Zahra Elham, the first female winner of the popular Afghan singing show 'Afghan Star, is a prominent symbol of how women have managed to rebuild their lives and identities, following the brutal Taliban rule between 1996 and 2001.

But the 18-year-old, who won the contest in March, worries that if the Taliban makes a comeback in Afghanistan against a backdrop of ongoing peace talks, it will compromise the hard-won freedom of women in the country, who were oppressed and stripped of their basic rights under the Taliban regime, reports Efe news.

She says that the Afghani women should stand united against any assaults on their freedom.

"I am definitely worried of a Taliban come back. They never accepted shows like the 'Afghan Star', particularly the participation of women and girls," Elham said.

The Taliban completely banned music during their rule and forbade the participation of women in all social activities.

"I stood against all odds and broke all social and cultural barriers to show people that girls can win if they decide to. I am sure we (women) can also overcome the problem of a Taliban comeback."

──────────────────────────────

→ Aim of the exercise: Rewrite the passage on Zahra Elham starting at "She says that" and ending at "all social activities.", renaming "music" as "singing". The items have no connection to the passage on Zahra Elham.

──────────────────────────────

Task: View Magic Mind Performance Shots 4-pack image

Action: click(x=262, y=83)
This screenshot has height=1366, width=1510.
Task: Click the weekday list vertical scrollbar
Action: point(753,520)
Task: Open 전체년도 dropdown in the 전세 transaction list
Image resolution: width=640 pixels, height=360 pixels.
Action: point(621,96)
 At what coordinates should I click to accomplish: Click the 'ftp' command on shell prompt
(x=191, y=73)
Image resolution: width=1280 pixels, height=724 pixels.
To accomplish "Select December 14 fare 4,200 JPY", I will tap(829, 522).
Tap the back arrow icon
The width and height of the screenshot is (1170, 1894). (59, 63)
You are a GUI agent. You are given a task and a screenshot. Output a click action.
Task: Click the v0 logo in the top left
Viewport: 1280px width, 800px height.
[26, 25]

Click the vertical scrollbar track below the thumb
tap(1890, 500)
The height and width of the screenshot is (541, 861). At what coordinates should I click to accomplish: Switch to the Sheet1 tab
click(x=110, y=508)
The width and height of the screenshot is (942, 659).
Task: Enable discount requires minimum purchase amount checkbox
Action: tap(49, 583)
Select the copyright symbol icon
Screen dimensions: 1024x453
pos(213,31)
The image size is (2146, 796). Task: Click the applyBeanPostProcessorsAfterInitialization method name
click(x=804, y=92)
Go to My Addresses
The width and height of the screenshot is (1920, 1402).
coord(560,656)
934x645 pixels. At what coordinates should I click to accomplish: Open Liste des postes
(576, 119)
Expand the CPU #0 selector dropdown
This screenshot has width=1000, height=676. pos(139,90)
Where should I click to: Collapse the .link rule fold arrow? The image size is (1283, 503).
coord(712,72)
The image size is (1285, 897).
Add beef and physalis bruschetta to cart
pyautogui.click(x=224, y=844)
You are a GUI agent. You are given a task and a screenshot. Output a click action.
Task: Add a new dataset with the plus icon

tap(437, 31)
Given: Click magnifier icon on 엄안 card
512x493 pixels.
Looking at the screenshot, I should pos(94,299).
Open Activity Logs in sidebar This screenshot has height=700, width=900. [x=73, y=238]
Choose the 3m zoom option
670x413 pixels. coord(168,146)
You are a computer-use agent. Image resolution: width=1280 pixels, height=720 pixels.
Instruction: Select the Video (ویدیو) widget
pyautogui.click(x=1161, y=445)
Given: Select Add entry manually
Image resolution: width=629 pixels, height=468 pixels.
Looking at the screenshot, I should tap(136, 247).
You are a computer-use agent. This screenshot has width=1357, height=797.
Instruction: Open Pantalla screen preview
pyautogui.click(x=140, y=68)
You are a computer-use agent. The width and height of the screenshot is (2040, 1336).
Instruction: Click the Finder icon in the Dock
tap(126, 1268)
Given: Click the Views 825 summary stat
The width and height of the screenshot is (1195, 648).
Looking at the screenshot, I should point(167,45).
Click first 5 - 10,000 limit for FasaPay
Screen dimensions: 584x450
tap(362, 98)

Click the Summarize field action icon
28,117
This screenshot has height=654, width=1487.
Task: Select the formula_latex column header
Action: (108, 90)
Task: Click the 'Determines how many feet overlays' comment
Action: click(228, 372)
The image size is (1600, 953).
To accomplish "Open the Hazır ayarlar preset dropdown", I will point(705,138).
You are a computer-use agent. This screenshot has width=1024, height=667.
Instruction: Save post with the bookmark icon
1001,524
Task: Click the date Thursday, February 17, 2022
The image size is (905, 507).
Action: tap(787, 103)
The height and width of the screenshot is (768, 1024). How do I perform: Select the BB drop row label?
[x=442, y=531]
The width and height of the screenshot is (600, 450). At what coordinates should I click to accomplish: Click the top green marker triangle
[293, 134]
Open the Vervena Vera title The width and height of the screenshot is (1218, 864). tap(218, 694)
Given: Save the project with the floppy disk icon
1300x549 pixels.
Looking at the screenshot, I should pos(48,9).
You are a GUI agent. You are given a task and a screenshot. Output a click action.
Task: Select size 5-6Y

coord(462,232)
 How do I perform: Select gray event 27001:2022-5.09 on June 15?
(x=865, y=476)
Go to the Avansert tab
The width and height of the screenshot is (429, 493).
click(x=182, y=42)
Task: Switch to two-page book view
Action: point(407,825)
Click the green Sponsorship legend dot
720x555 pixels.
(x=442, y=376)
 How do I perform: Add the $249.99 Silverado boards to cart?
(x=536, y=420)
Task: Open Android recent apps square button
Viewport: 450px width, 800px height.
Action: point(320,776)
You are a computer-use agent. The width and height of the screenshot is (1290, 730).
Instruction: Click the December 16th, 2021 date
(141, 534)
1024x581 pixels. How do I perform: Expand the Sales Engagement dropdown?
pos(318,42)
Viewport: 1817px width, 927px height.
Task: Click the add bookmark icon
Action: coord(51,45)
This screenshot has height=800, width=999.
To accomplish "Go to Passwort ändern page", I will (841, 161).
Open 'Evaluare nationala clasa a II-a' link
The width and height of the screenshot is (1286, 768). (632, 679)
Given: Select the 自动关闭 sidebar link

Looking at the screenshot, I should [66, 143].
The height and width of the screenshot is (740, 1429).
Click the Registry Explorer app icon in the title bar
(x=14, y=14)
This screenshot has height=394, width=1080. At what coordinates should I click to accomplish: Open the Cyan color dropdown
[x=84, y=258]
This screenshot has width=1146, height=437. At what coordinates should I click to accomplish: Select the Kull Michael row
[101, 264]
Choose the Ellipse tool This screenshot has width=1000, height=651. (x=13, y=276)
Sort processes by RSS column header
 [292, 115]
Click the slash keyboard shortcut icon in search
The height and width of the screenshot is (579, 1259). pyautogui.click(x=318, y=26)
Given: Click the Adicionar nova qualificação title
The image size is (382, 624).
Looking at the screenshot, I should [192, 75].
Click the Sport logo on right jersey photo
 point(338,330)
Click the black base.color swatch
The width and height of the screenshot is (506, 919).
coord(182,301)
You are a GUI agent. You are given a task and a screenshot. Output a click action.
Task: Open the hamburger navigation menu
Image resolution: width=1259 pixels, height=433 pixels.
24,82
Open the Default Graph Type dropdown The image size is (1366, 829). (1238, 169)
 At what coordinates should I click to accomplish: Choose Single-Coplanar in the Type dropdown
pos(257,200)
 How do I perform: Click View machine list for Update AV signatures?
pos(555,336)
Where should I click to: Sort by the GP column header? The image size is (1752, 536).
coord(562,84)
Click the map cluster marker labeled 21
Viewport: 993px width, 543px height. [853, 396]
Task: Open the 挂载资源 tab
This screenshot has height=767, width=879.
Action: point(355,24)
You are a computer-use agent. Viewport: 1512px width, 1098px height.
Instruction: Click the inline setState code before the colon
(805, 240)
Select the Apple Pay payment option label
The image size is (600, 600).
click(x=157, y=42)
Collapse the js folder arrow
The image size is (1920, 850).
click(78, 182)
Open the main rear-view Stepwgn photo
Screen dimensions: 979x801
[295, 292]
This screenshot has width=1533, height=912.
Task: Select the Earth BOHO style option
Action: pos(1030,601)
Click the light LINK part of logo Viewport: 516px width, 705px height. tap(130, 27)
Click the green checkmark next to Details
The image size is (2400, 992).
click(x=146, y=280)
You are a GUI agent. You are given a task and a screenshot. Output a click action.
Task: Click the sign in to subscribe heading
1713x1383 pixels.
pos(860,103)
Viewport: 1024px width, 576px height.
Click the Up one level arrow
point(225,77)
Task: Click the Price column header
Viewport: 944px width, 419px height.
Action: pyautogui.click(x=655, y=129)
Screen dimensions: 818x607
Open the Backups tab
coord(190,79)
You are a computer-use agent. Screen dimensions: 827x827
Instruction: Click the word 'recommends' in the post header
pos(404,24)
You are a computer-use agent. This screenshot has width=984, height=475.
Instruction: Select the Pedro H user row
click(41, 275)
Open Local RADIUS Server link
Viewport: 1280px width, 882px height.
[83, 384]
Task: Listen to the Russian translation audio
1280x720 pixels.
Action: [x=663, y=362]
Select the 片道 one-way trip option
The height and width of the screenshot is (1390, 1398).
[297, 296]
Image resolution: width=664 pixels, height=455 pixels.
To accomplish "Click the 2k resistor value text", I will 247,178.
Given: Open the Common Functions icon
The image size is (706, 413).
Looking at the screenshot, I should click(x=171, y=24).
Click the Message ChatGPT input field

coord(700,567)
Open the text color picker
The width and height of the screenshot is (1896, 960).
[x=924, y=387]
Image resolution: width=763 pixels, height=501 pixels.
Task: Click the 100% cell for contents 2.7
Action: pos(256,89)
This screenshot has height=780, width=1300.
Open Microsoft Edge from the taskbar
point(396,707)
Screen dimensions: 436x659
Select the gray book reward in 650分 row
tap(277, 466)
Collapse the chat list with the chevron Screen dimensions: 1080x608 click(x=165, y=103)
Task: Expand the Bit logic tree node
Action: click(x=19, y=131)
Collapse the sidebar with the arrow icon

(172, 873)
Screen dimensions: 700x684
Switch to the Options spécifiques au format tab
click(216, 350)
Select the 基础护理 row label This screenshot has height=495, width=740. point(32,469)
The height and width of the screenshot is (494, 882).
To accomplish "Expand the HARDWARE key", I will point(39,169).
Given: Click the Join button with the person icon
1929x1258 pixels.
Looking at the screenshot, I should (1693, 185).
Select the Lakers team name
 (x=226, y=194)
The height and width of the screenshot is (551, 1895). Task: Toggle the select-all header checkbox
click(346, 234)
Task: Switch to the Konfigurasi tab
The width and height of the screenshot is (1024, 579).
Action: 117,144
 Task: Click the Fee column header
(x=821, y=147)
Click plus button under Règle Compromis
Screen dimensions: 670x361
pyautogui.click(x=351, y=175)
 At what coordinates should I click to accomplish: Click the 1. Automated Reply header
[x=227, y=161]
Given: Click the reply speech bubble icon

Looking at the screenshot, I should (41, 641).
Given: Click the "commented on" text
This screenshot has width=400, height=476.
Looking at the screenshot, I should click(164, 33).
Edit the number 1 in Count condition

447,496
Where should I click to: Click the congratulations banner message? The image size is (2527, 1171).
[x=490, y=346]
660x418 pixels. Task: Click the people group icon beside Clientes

──────────────────────────────

→ Exercise output:
She says that the Afghani women should stand united against any assaults on their freedom.

"I am definitely worried of a Taliban come back. They never accepted shows like the 'Afghan Star', particularly the participation of women and girls," Elham said.

The Taliban completely banned singing during their rule and forbade the participation of women in all social activities.